Gries v. Plaza Del Rio Management Corp. – 9/9/2014

September 24, 2014

Arizona Court of Appeals Division One Holds That the Word “Shall” in A.R.S. § 10-1434(E) Is Directory and Not Mandatory, Merely Establishing the Order of Events; Thus, a Court May Discontinue Proceedings on a Shareholder’s Election to Purchase Shares in Lieu of Dissolution If It Would Be Equitable to the Corporation and Shareholders.

Harold Gries and Sharon Harper were equal shareholders of a closely-held corporation, Plaza Del Rio Management Corporation (“PDR”), through entities that each of them controlled.  Their shareholders’ agreement from 1985 included a “shotgun provision” allowing either group to propose a sale price at which it would be willing to buy the shares of the other group or sell its own shares.

In 2011, a dispute between the parties led Gries to sue PDR requesting, among other things, a judicial dissolution of the corporation under A.R.S. § 10-1430(B)(1).  Harper filed an election to purchase Gries’s shares of the corporation in lieu of dissolution under A.R.S. § 10-1434.  The parties were unable to agree on the value of Gries’s shares, and the court held a hearing to determine fair market value, which it set at $157,100.  Gries moved the court to reconsider the valuation ruling and then invoked the shotgun provision of the shareholder agreement, offering to buy Harper’s shares or sell his own shares for $1.5 million.  The court rejected Harper’s argument that Gries could no longer invoke the shotgun provision after the court held its valuation hearing under A.R.S. § 10-1434.  Harper then elected to purchase Gries’s shares for $1.5 million.

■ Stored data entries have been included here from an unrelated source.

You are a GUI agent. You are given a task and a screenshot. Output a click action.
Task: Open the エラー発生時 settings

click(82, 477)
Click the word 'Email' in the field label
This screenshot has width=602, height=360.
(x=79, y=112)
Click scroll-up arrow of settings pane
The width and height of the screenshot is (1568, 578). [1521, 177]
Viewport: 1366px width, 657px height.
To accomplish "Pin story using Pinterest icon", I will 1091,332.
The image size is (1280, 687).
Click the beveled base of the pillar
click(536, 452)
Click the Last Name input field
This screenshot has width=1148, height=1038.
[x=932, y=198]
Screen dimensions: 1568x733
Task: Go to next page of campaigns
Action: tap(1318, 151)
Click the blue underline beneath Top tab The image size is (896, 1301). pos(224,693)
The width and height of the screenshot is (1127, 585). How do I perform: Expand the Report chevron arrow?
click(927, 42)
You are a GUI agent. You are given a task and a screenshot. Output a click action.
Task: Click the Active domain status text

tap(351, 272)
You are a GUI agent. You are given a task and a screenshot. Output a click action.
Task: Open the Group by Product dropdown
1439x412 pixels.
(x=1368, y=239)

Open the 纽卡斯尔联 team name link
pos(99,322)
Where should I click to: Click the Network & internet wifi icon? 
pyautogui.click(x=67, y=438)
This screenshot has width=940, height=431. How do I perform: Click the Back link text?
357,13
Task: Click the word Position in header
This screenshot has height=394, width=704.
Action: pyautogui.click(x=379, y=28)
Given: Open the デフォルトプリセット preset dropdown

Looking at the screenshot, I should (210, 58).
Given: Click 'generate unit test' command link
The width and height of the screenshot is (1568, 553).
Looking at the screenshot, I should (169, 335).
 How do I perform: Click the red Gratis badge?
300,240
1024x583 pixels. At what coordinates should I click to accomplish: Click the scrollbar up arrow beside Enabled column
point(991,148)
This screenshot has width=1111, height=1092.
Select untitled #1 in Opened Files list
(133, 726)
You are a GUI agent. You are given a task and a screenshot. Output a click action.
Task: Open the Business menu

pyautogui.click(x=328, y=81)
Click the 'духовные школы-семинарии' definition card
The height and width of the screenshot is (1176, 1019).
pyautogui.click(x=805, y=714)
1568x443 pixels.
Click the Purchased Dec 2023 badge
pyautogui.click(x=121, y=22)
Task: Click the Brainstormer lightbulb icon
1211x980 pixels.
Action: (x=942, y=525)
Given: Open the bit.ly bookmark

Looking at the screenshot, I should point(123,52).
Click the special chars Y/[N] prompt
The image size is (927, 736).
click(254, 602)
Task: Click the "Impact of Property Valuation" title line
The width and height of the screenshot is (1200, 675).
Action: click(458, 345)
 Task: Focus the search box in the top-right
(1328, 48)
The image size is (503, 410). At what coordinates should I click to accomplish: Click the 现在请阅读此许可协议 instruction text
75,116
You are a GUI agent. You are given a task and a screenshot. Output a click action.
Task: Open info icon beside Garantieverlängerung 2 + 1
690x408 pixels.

The court of appeals affirmed.  A.R.S. § 10-1434(B) states that once an election to purchase shares in lieu of dissolution is filed and the corporation sends out notice, the dissolution proceeding “shall not be discontinued or settled, and the petitioning shareholder shall not sell or otherwise dispose of his shares unless the court determines that it would be equitable to the corporation and the shareholders other than the petitioner to permit this discontinuance, settlement, sale or other disposition.”  (Emphasis added.)  A.R.S. § 10-1434(E) states, however, that “[o]n determining the fair value of the shares [in a hearing under § 10-1434(D)], the court shall enter an order directing the purchase on the terms and conditions as the court deems appropriate . . . .”  (Emphasis added.) 

Harper argued that § 10-1434(E) required the court to direct her to purchase Gries’s shares at the value determined by the court and prohibited Gries from invoking the shotgun provision to avoid that result.  Like the trial court, the court of appeals disagreed with Harper.  The court reasoned that “[a]lthough ‘shall’ may be used in a statute in a mandatory sense, it may also be used in a ‘directory’—permissive—sense if it comports with the statute’s purpose.”  In this case, the word “shall” in § 10-1434(E) “does not mandate the share purchase; it merely establishes the order of events.”  If “shall” were mandatory in this situation, it would eliminate the trial court’s discretion under § 10-1434(B) to terminate dissolution proceedings in another way when equitable.  The court of appeals also concluded that the trial court’s allowing Gries to invoke the shotgun provision was equitable because it respected the parties’ freedom of contract and the provision operated in this case as the parties had intended.

Judge Howe authored the opinion; Judges Thumma and Gemmill concurred.